Why Managing Transaction Logs in SQL Server Is Important

This past week I had a situation arise where the SQL Server transaction logs for a particular site grew out of control. This ended up consuming an entire disk volume for the log files which eventually caused the SQL Server to stop processing and by extension caused application downtime. This can be a common cause of unplanned downtime for an application when the transaction log was not managed correctly. Just what is the transaction log in SQL Server for and what do you need to know about it?

What is the transaction log for?

In SQL Server each database consists of two types of files: the first is the data and the second is the log file. Each database may have one of each or multiple data and/or log files.

The database file contains the tables, views, functions, indexes, stored procedures, etc. Basically all the objects in the database. This file normally has the extension .mdf.

The log file on the other hand contains a record of transactions that have occurred in the database. The transaction log file is important to consider for many reasons including performance, data integrity, disaster recovery and high-availability. This file normally has the extension .ldf for primary log files or .ndf for secondary logs.

Note a common myth is that in SIMPLE recovery mode the transaction log is not switched off. All operations are recorded in the transaction log whether that be FULL or SIMPLE mode. The difference is in SIMPLE recovery mode once the transaction is committed into the database then the log is truncated.

Why is it important to manage the transaction log?

The most important answer is that the transaction log forms part of the disaster recovery plan of any SQL Server database. If a disaster occurs then backups of the transaction logs will be required to restore to the last known good point in time.

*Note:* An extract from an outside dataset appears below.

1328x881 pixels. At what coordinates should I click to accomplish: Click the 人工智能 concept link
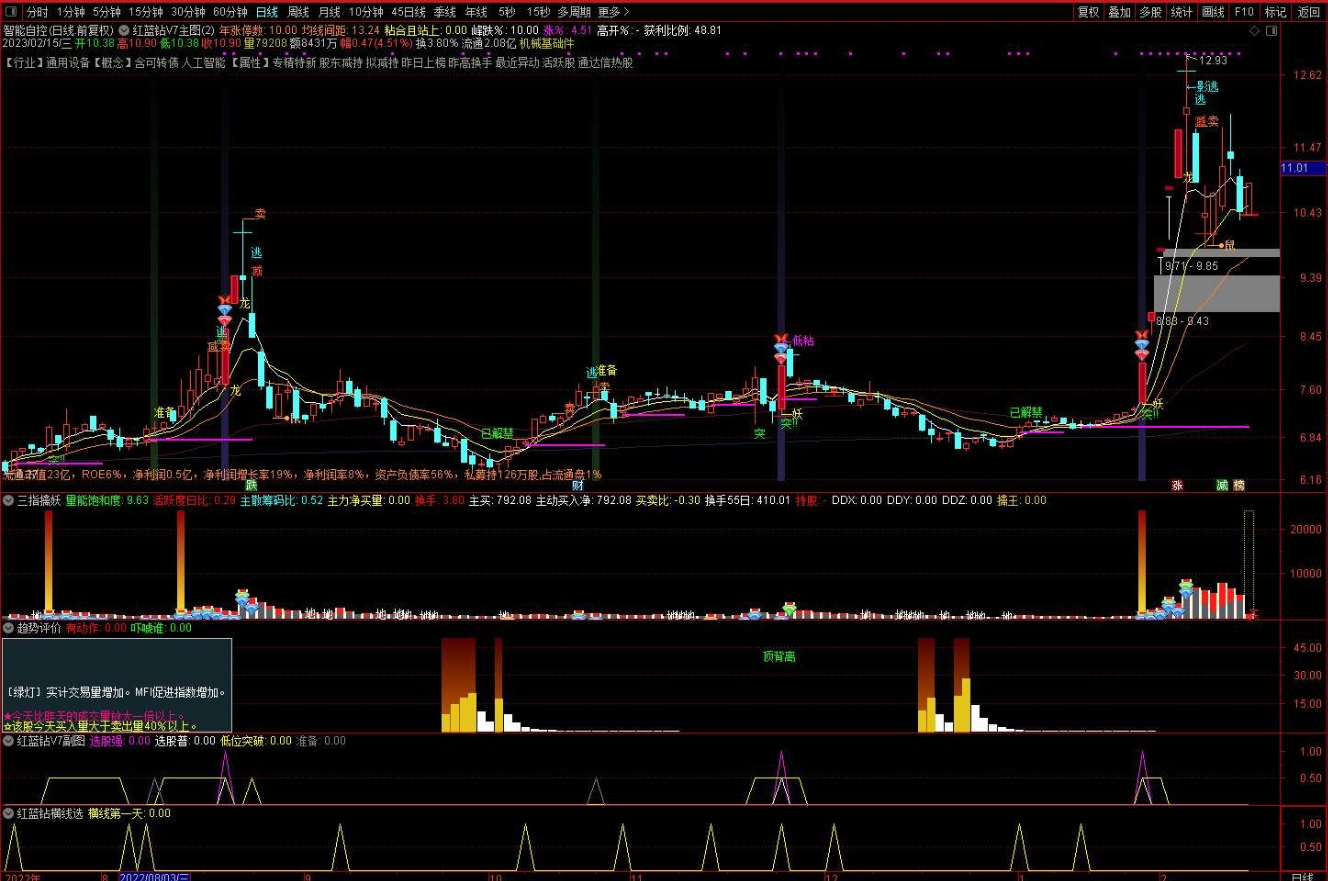pyautogui.click(x=203, y=62)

An immediate unwanted effect of uncontrolled transaction logging is that the log file will continuously grow if autogrowth is enabled. The risk is that this can eventually grow to consume the entire disk volume the transaction log occupies. If SQL Server cannot grow the log file of the database then the transaction it is trying to process will fail.

Why and when should I use SIMPLE or FULL transaction logging?

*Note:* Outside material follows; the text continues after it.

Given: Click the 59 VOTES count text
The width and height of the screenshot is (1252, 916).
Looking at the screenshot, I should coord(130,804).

When deciding on the most appropriate transaction log the decision should be focused around the recovery requirements and acceptable loss window.

For example if you have a live ERP system you should consider FULL transaction logging so that you are able to restore the database using transaction log backups if a failure occurs after a full or differential backup of the database is done.

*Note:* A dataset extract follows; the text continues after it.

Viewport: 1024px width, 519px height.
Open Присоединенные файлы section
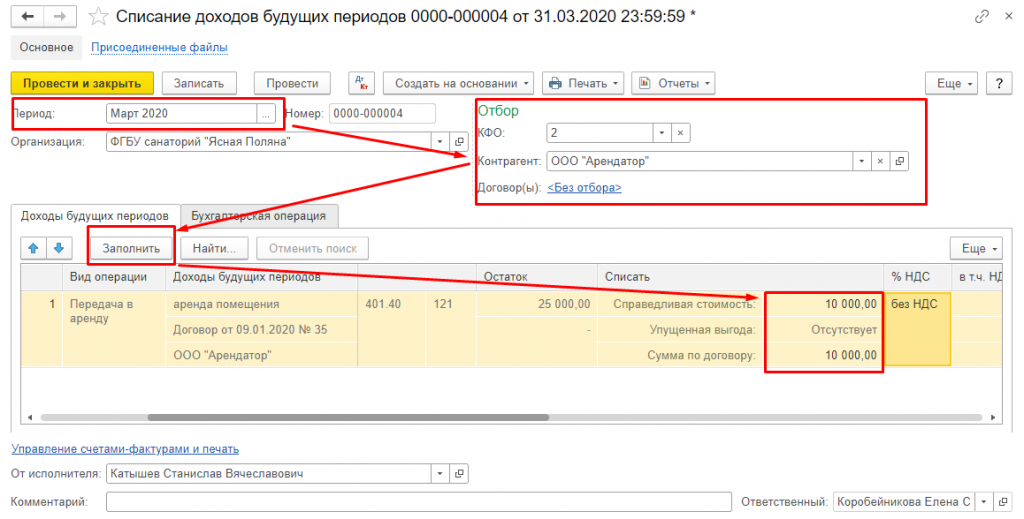tap(159, 47)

On the other hand if you had copied the same database into a temporary test system and you are not using the test environment with intention it should be a perfect replica of live then consider using the SIMPLE transaction logging method.

Generally use SIMPLE:

  • Test/training databases.
  • Data warehouses.
  • Settings databases (i.e: lists of usernames, application configuration where the data does not change frequently)

Generally use FULL:

  • Production databases for live OLTP applications.
  • UAT and Pre-Production systems where there is a requirement to mimick the live environment configuration exactly for proving purposes.

You should also consider switching a production system with databases in FULL recovery mode to SIMPLE on a temporary basis whilst you are performing an application upgrade or patch which updates the database. This is to avoid the transaction log growing out of control during the operation. After finishing the upgrade the recovery mode should be switched back to FULL.

Footnote: Switching between recovery modes.

  1. Stop all dependent applications for the databases.
  2. Take a full backup of the databases you are switching the transaction log for. Safety first.
--Set the database to single user mode so that further transactions are stopped.
ALTER DATABASE [ExampleDatabase] SET SINGLE_USER WITH ROLLBACK IMMEDIATE

--Switch the recovery mode
ALTER DATABASE [ExampleDatabase] SET RECOVERY FULL | SIMPLE 

--Finally set the database back to multiple user mode.
ALTER DATABASE [ExampleDatabase]  SET MULTI_USER

You can then start any application services that depend on these databases.